Kadence, London, has had a positive start to its 2008-09 financial year, reporting revenue of $7.8 million in the six months to December 2008, a 40 percent increase on the same period last year. Strongest growth came from developing markets in Asia-Pacific, where the group’s Malaysian and Indonesian offices increased revenues by 183 percent and 205 percent, respectively.

BrainJuicer Group PLC, London, released a pre-close trading statement for the financial year ended December 31, 2008. Highlights include: reported revenues of over £9 million (an increase of over 40 percent); operating profit up by 45 percent to over £1.2 million; and client increase from 115 to 140. 2008 also saw the company increase its geographic expansion, opening an office in Switzerland and signing a strategic licensing agreement in Australia.

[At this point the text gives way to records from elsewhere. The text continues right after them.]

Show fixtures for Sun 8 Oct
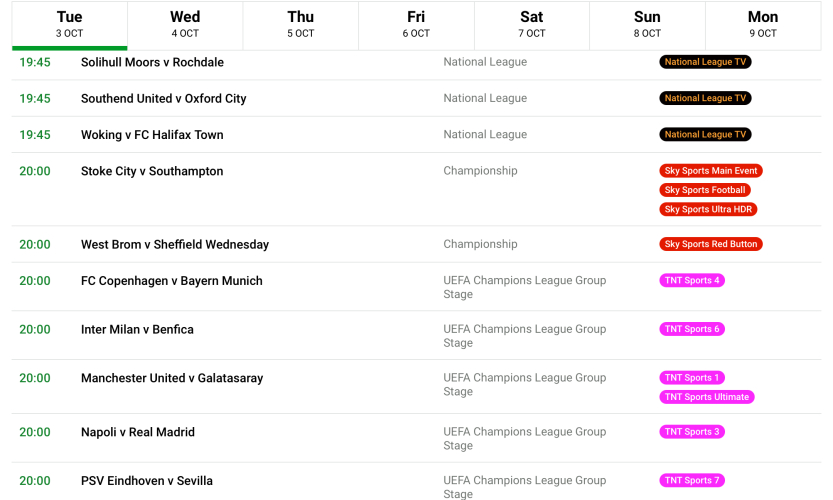Image resolution: width=833 pixels, height=500 pixels. (x=647, y=24)
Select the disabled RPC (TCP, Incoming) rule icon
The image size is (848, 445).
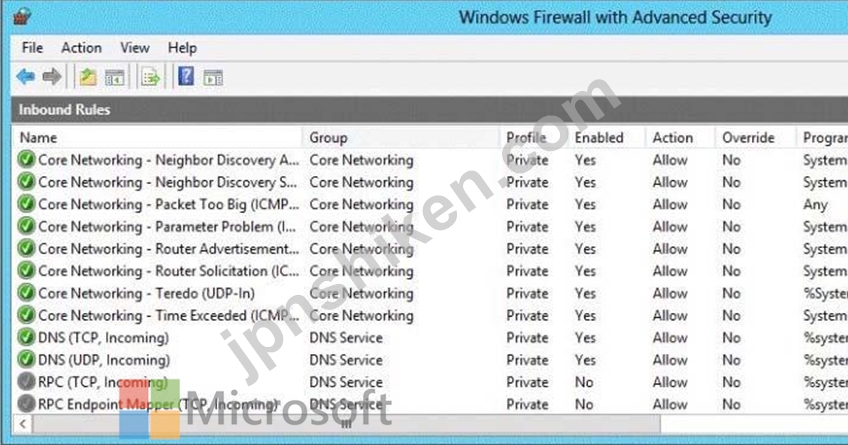coord(26,382)
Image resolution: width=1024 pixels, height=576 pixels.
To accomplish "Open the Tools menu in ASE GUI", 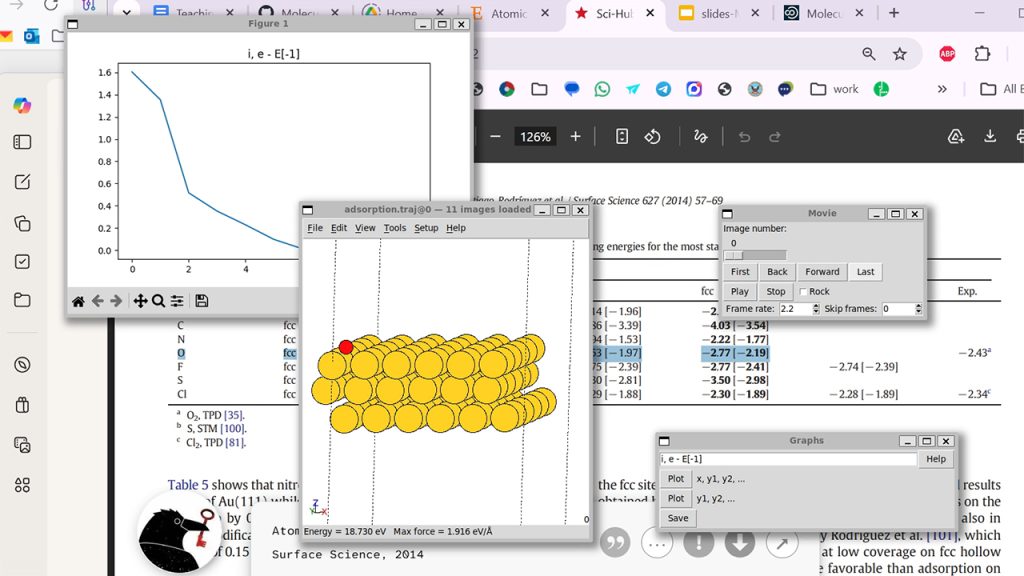I will click(394, 228).
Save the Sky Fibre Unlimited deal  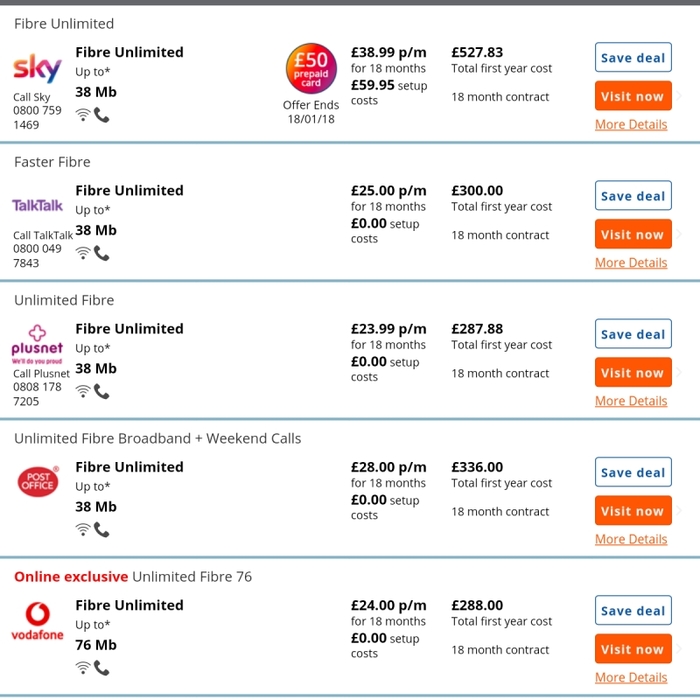pyautogui.click(x=633, y=58)
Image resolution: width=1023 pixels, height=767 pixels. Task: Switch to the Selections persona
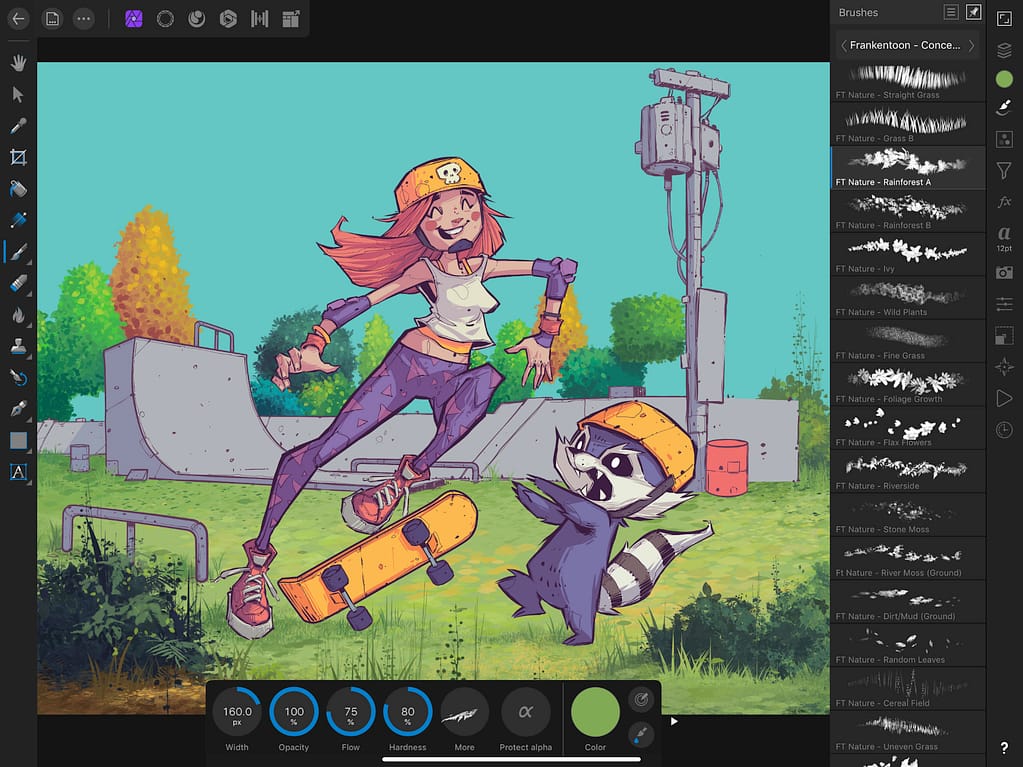[164, 18]
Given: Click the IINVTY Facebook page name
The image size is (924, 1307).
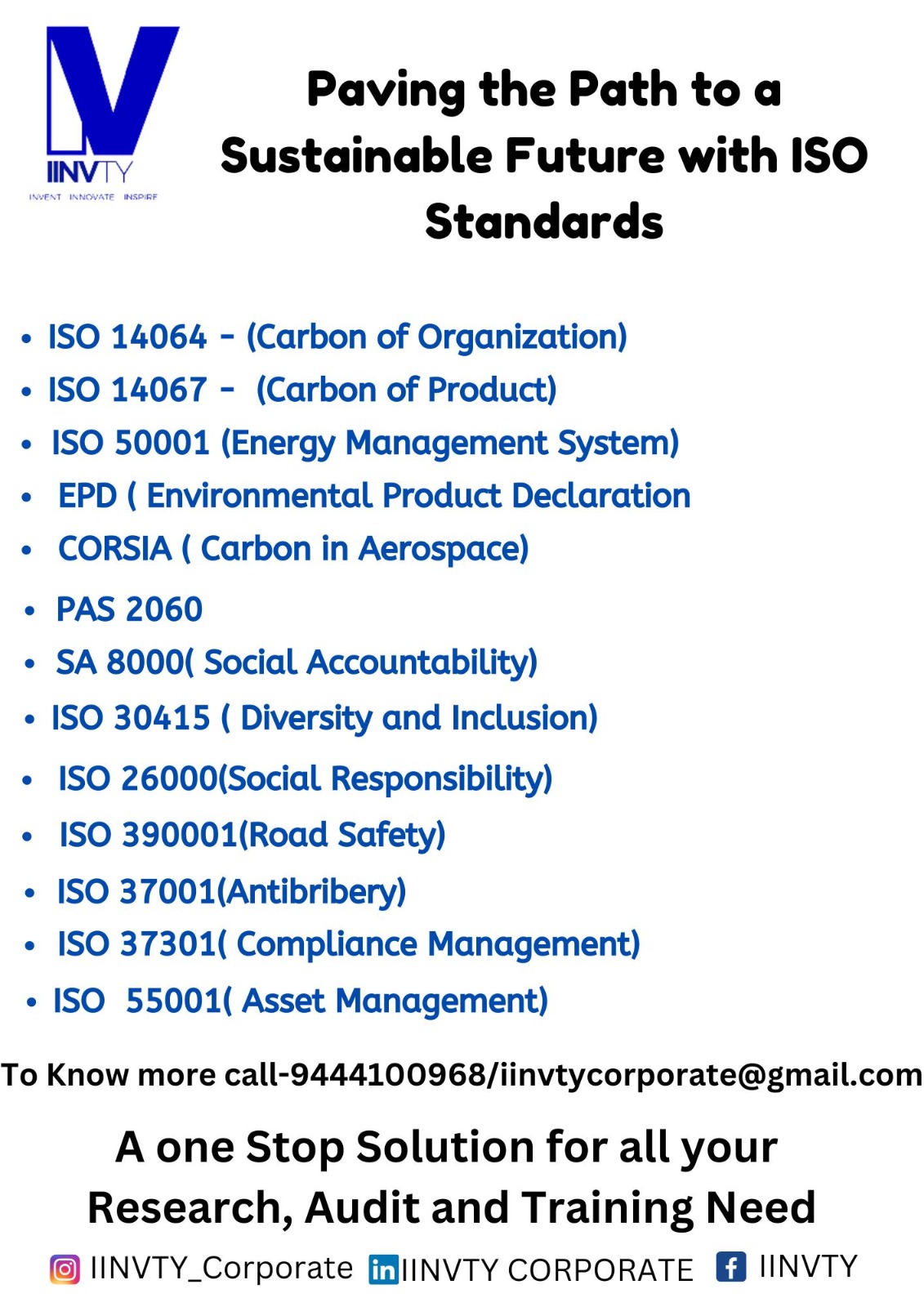Looking at the screenshot, I should click(808, 1266).
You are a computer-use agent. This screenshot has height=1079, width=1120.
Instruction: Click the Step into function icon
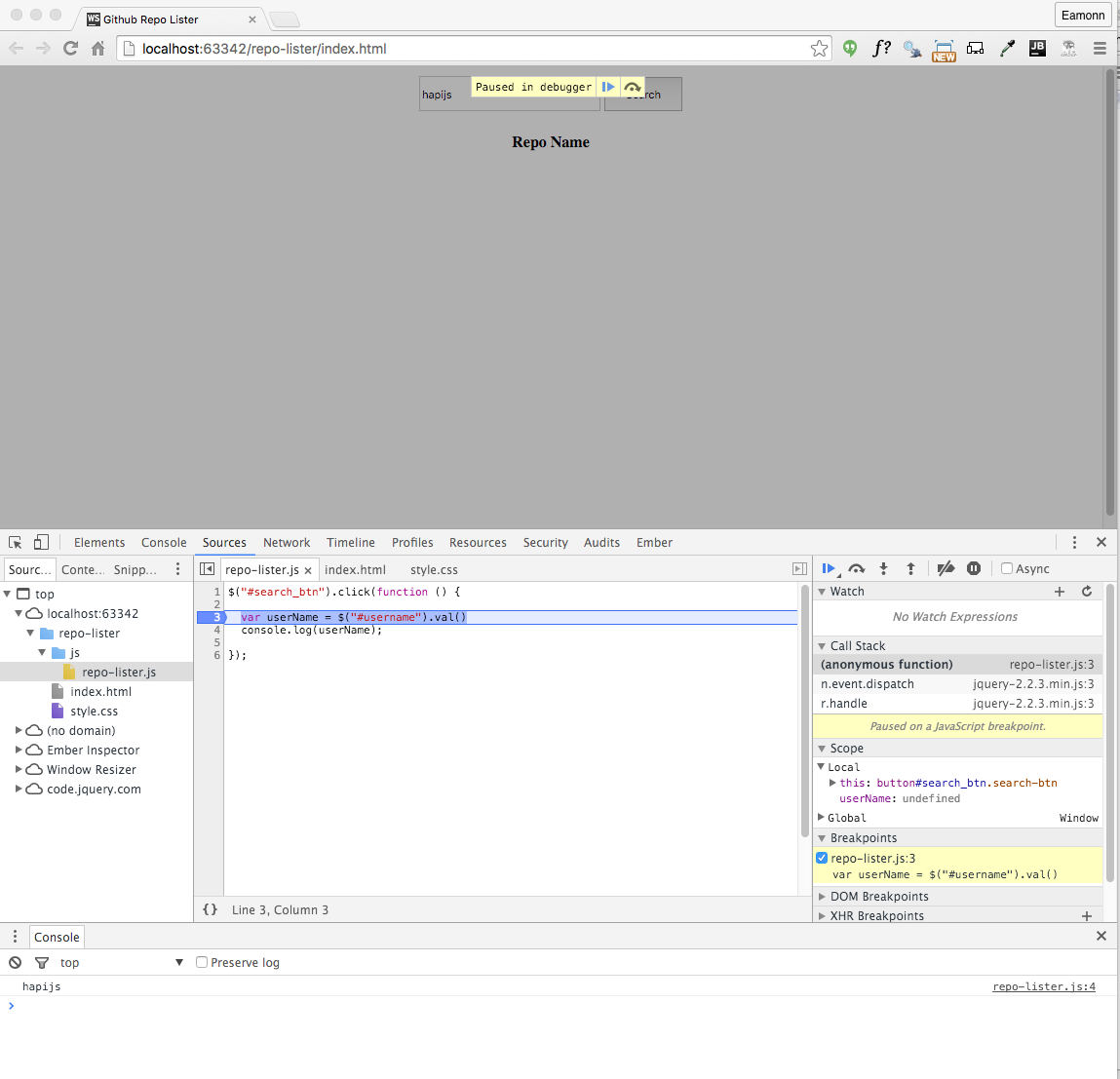(x=883, y=569)
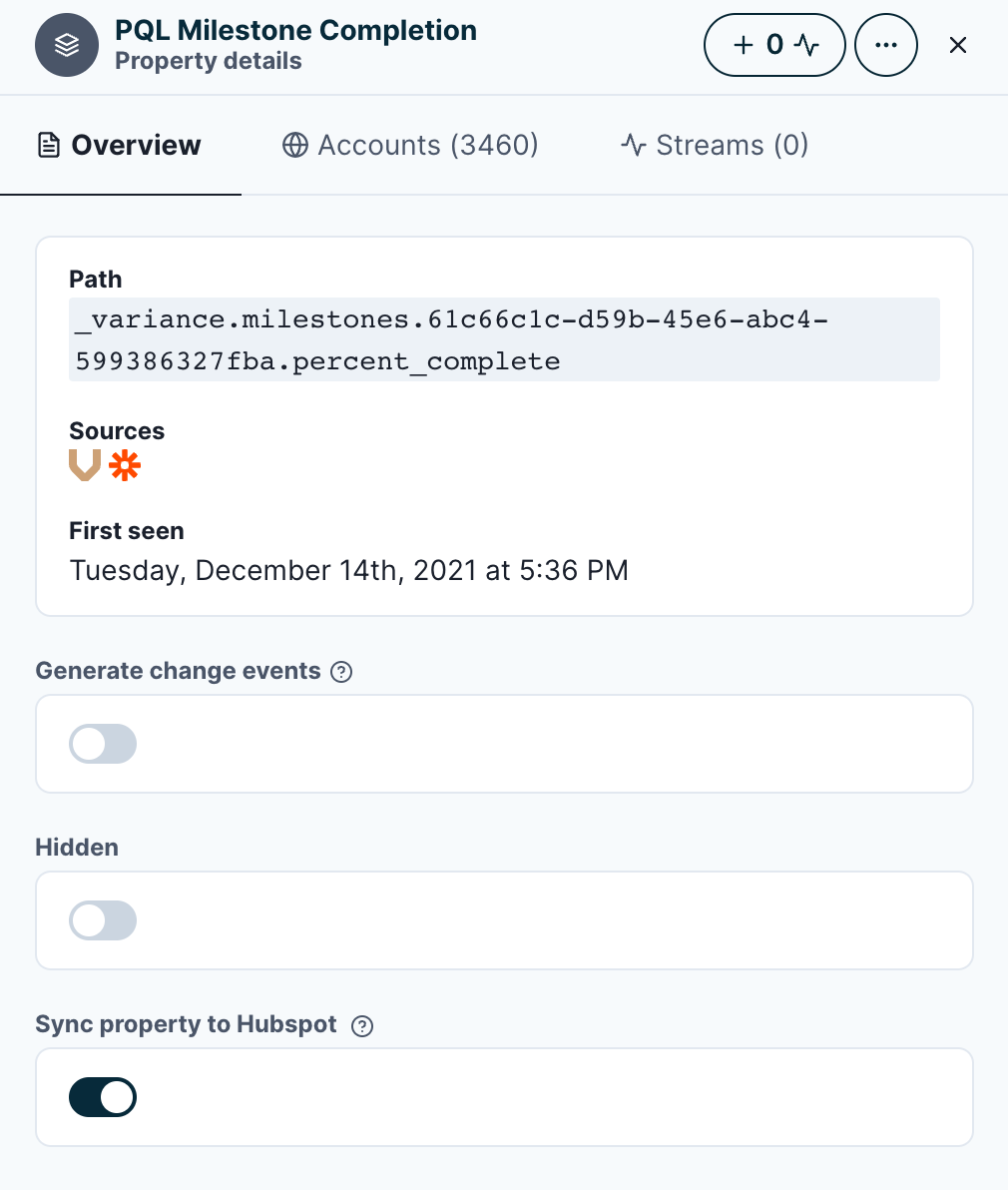Click the First seen date text

point(348,570)
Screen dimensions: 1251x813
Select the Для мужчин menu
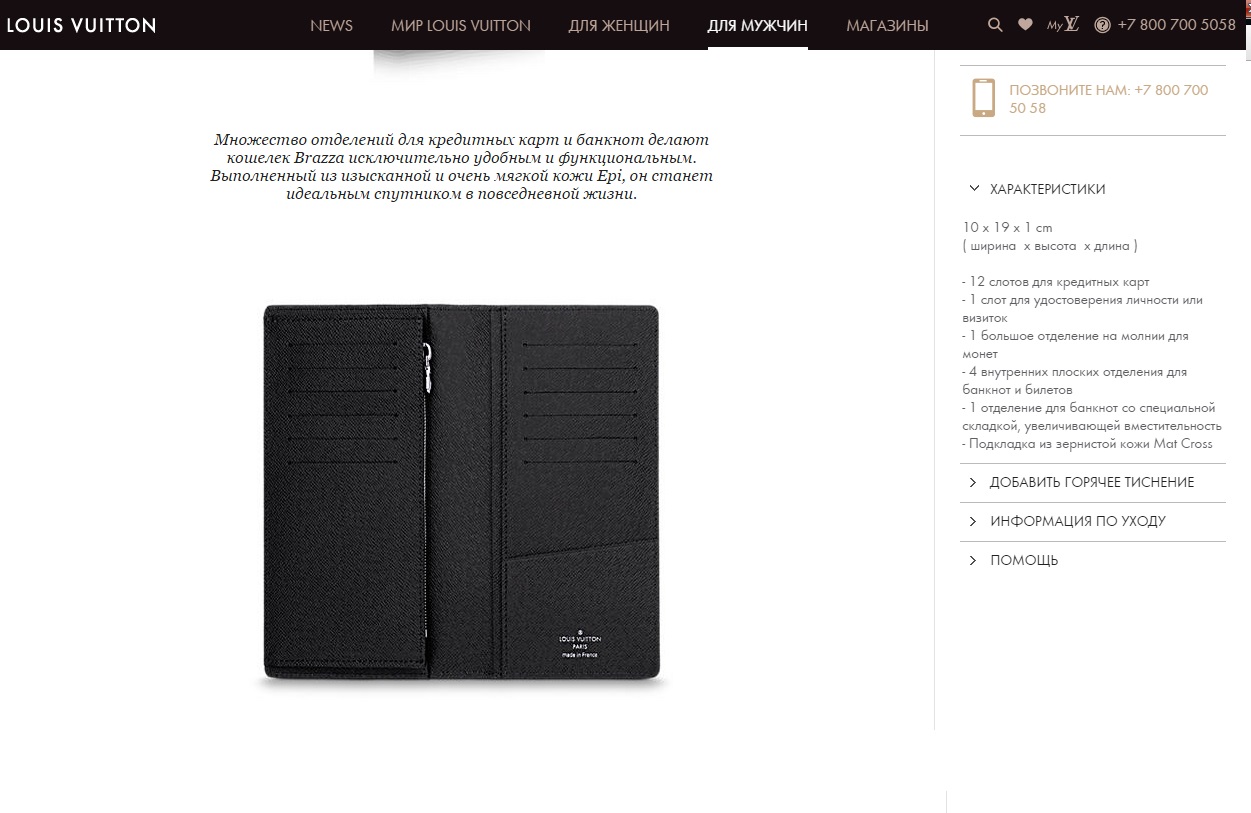pyautogui.click(x=758, y=25)

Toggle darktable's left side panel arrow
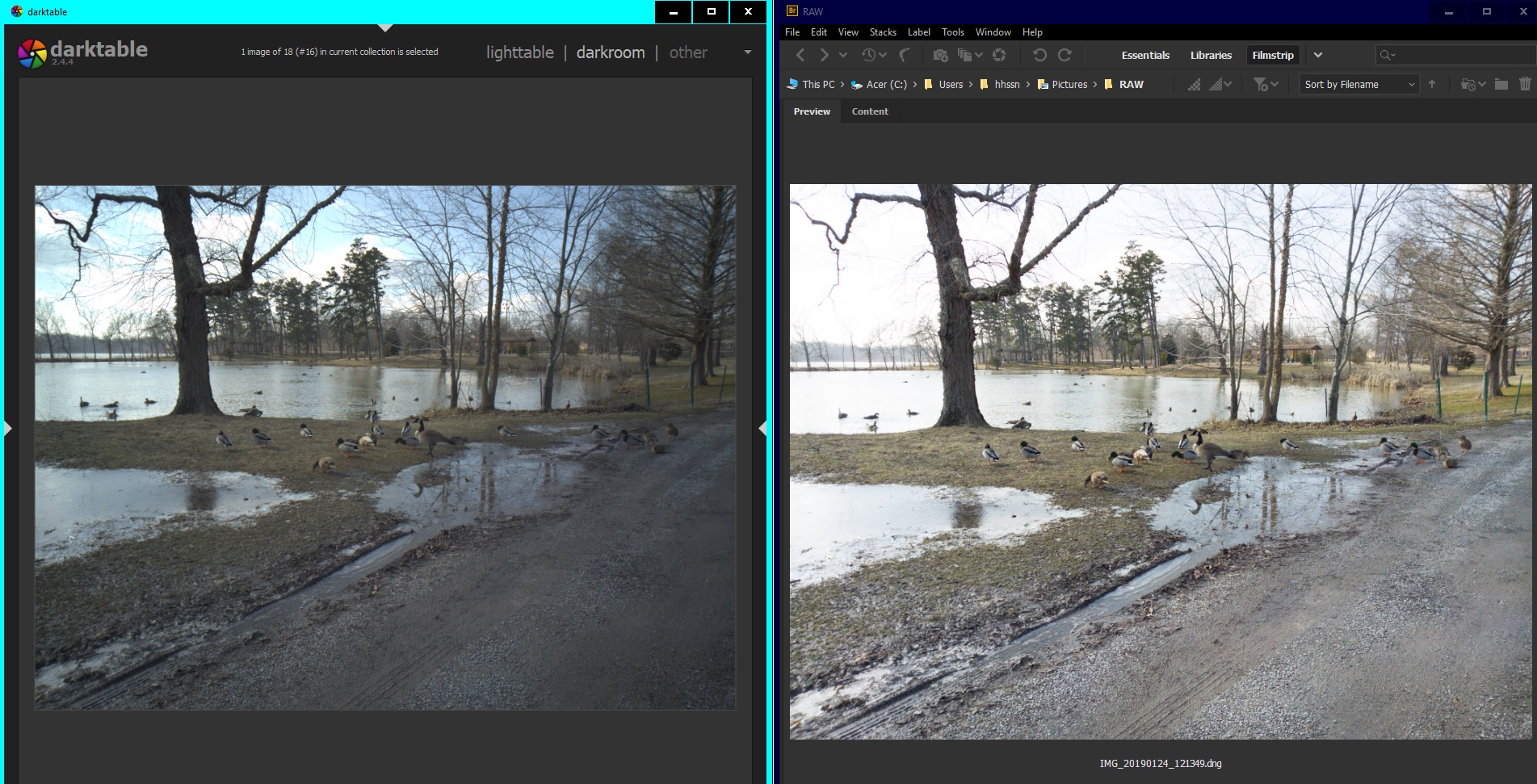click(x=8, y=428)
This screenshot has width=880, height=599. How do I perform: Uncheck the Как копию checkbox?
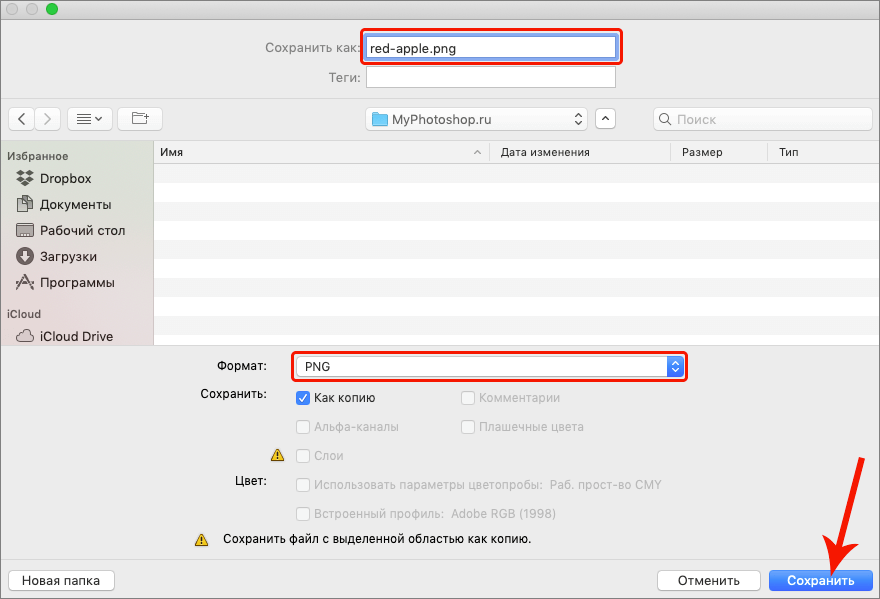click(x=303, y=398)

Acxiom Corporation, Little Rock, Ark., announced financial results for the third quarter of its 2009 fiscal year ended December 31, 2008. Acxiom reported revenue of $321.1 million, compared to $350.8 million in the third quarter 2007 and loss from operations of $8.6 million, compared to income from operations of $97.4 million in the third quarter last year. Loss from operations for the current quarter included unusual loss items of $43.2 million. The prior-year quarter included $63.5 million of unusual gain items. Loss per diluted share was $0.15, compared to earnings per diluted share of $0.69 in the third quarter of fiscal 2008. Excluding the impact of unusual items, earnings per diluted share would be $0.21 in the current period and $0.20 in the prior-year period. Operating cash flow was $78.9 million, compared to $122.3 million in the third quarter 2007. Operating cash flow for the prior-year quarter includes the proceeds of a $65 million payment received as a result of the termination of the agreement to acquire Acxiom.
During the quarter, the company completed the acquisition of Quinetix LLC, a Rochester, N.Y., research company, for a purchase price of $2.7 million.

SPSS Inc., Chicago, announced financial results for its fourth quarter and year ended December 31, 2008. Operating margin for the 2008 fourth quarter was 15 percent, and revenues were $74.1 million, down 7 percent from $79.6 million in the same quarter of 2007. Net income was $7.9 million, a 21 percent decline from $10 million in the same period in 2007. Diluted earnings per share reported for the quarter was $0.41, down 18 percent from earnings per share of $0.50 for the fourth quarter 2007. For the 2008 fourth quarter, operating income was $11.5 million, or 15 percent of total revenues, compared with $14.7 million, or 18 percent of total revenues, in the same quarter of 2007. Charges for share-based compensation were $0.06 and $0.07 per share in the fourth quarter of 2008 and 2007, respectively.
For 2008, total revenues were $302.9 million, up 4 percent from $291 million in 2007. Net income was $36 million, up 7 percent from $33.7 million in 2007, with earnings per share of $1.88, a 14 percent increase from $1.65 in the prior year. Operating income for 2008 decreased 1 percent to $49 million, or 16 percent of total revenues, from $49.5 million, or 17 percent of total revenues, in 2007. Charges for share-based compensation were $0.26 and $0.23 per share in 2008 and 2007, respectively.